11 Japanese women becoming American residents.
Protected witnesses, living evidence, their testimony sealed, but their safety guaranteed.
The eight who stay are braver or more foolish.
Returning to Japan, to families, to judgment, to whatever waits for those who spoke against their own.
Thompson personally takes their names, promises monitoring, promises intervention.
if needed.
Why help us? Ko asks.
After what we were part of? Thompson’s answer is simple.
Because you chose truth over silence.
That’s all anyone can do.
The documents are filed, copies made, originals sealed.
The testimony that will convict 23 officers.
That will bring justice for 77 American nurses.
That will transform typists into witnesses.

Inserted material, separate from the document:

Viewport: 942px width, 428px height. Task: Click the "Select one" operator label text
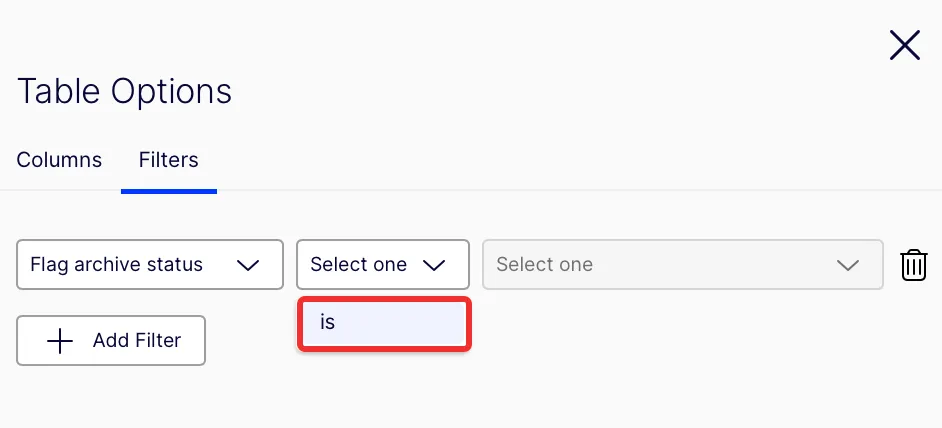[359, 264]
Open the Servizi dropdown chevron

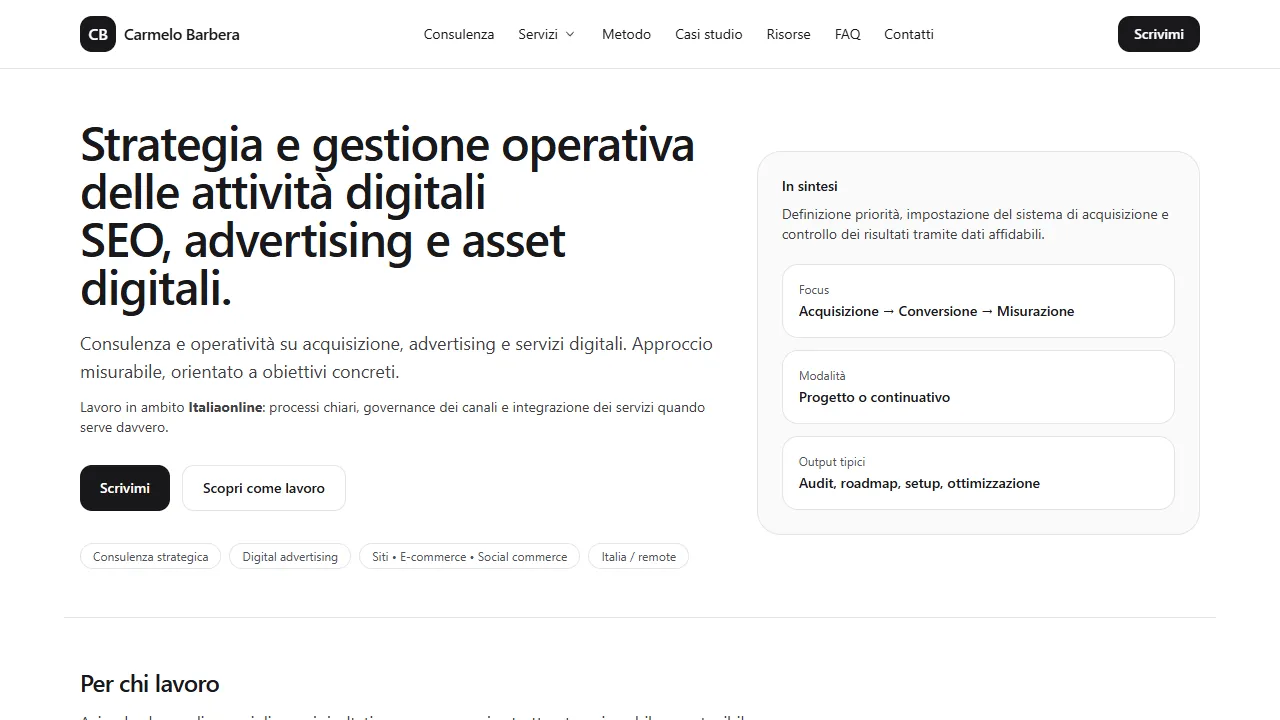[x=572, y=34]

into protected residents into new lives.
42 years later, a reunion nobody thought possible.
San Francisco 1,987.
The Fairmont Hotel.
Thompson organized it.
73 years old now.
Full weight restored.
Full voice recovered.
Full of purpose.
She found them all.
The 11 who relocated, the eight who stayed, the nurses who survived, 14 Japanese witnesses still alive.
18 American nurses attend.
Three days of reconciliation, of recognition, of remembering why they spoke and why it mattered.
Yurusu Cotto day wati moorueta.
By forgiving, we too were forgiven.
Midori married now for 42 years says this.
She’s 69 successful three children who don’t know their mother typed torture reports who don’t know she testified who only know she survived something she won’t discuss.
The reunion isn’t publicized.
No media, no cameras, just women who share a specific history, who were on different sides of typewriters and screams.
Who chose truth over silence when it mattered.
Thompson stands to speak.
No Cain now.
Voice strong.
You gave us justice.
You gave them accountability.
You gave history truth.
The convictions held.
23 officers.
The testimony of Japanese typists made the difference.
Their willingness to speak, to demonstrate, to recreate, to remember.
It mattered.
It worked.
It lasted.
Ko still Ko, one who stayed in Japan, survived.
No retaliation, no revenge.
Japan rebuilt, moved forward.
Let the past be passed.
She became a teacher, taught English, never taught what she knew, what she saw, what she typed.
They shared tea.
American and Japanese custom merged.
Aged hands holding cups.
Some shake age, not fear now.
They’ve become grandmothers, teachers, secretaries, survivors, everything but what they were.
In 1945, the screaming stopped, Thompson says, “Because you spoke, the torture ended.
The truth survived.
” One by one, they embrace.
Former enemies, former witnesses, former typists, former victims, now just old women who did what they could when they could, who spoke when speaking could kill them, who testified when testimony meant everything.
The hotel room overlooks San Francisco Bay.
Ships pass.
Peaceful commercial.
No war.
No prisoners.
No interrogation rooms.
No typewriters documenting screams.
Just water.
Just peace.
Just time having passed.
They promise to meet again.
They don’t.
Age takes them one by one, but their testimony remains sealed in archives.
Proof that speaking matters, that witnesses can become justice, that screams meant for intimidation can become conviction.
Screams meant for intimidation became testimony for justice.